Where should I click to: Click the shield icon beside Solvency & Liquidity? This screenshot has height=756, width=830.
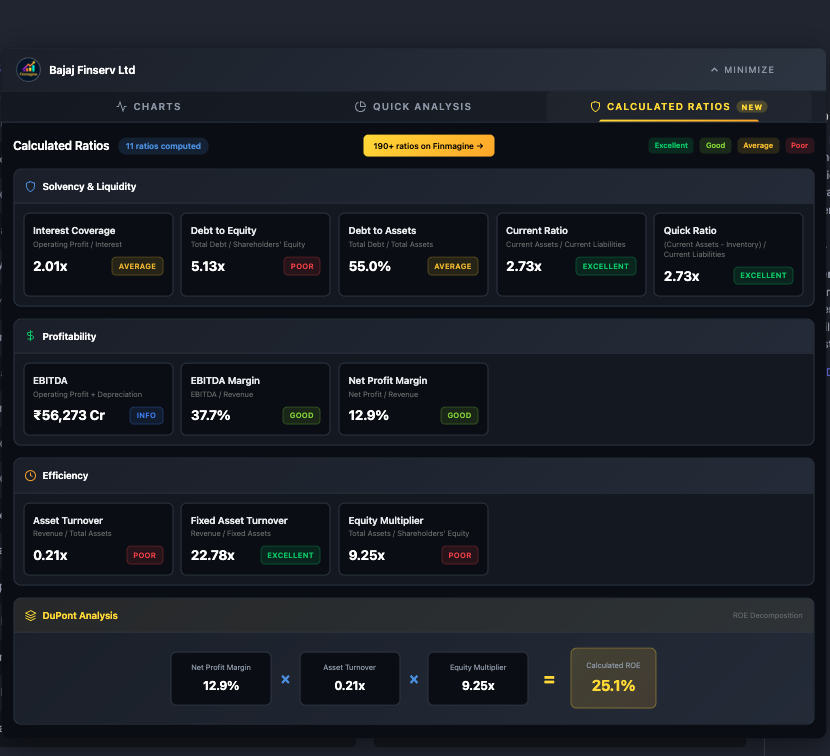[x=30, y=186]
==
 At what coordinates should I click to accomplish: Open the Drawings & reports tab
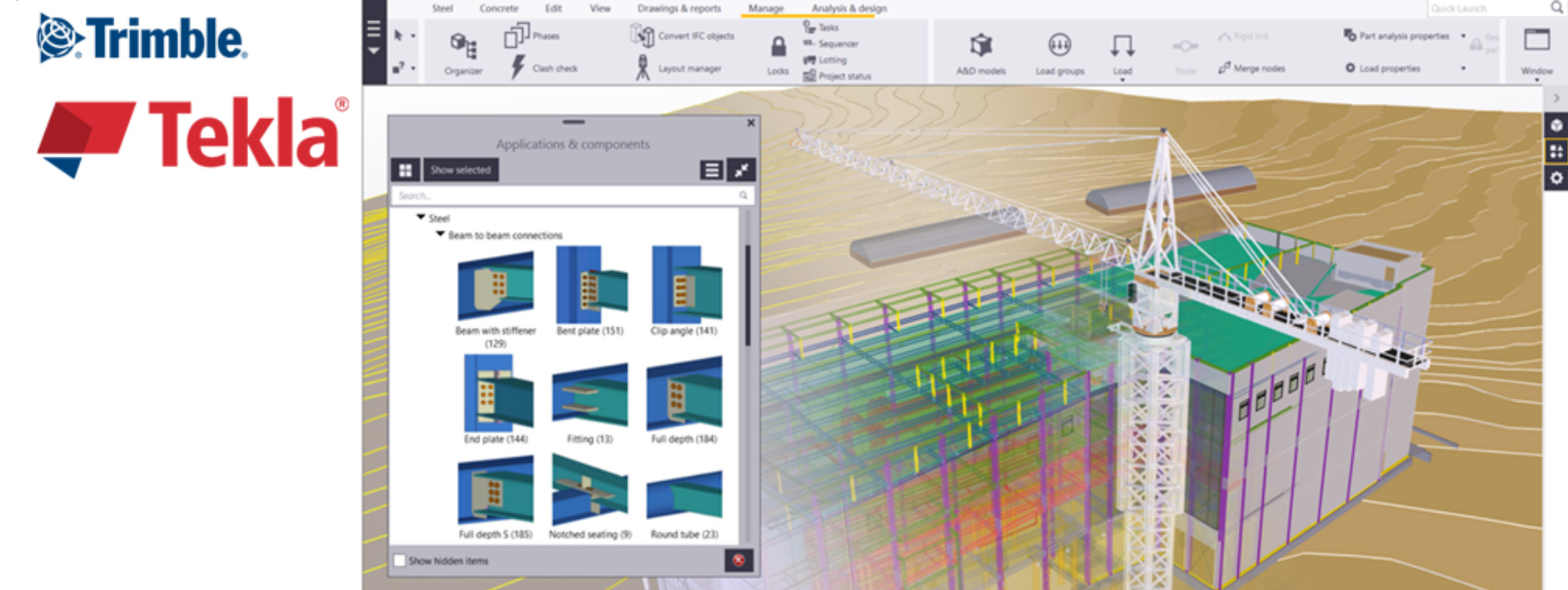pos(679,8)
* * *
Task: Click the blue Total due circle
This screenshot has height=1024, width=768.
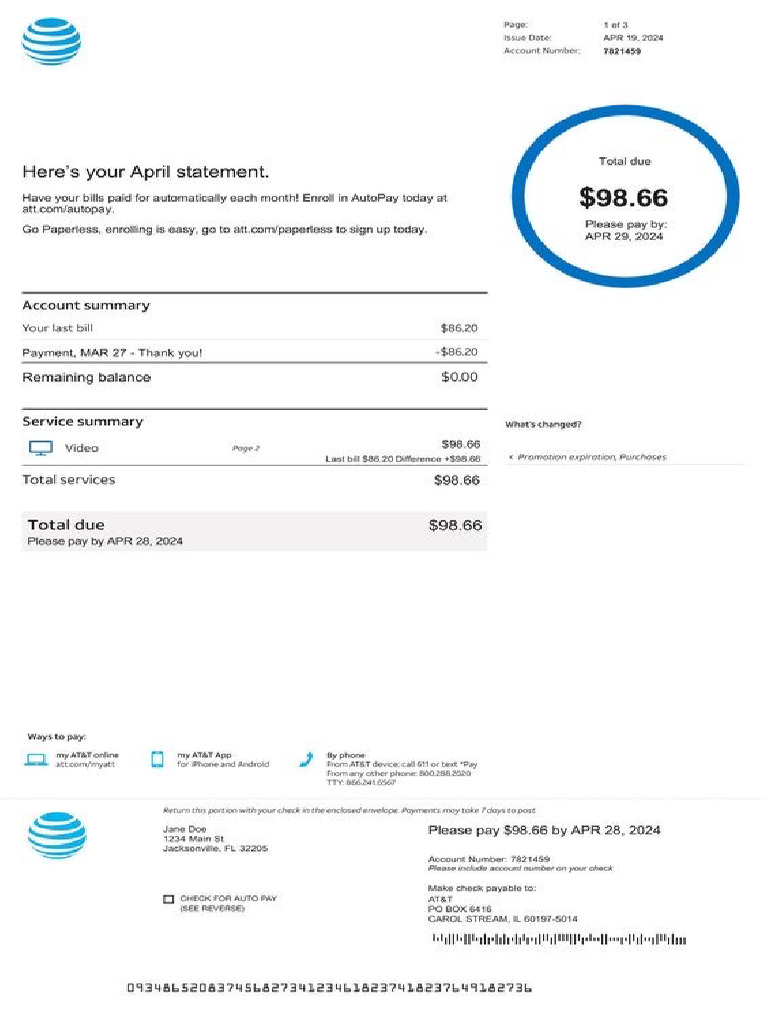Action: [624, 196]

▶ **Exercise description**: Rewrite the lines from the one containing "Where should I" through the one containing "[x=30, y=186]", changing "shield icon" to "lock icon" and keeping everything else the same. Give only those lines, and leave out the pictures.

▶ **Result of this task**:
Where should I click to: Click the lock icon beside Solvency & Liquidity? This screenshot has height=756, width=830.
[x=30, y=186]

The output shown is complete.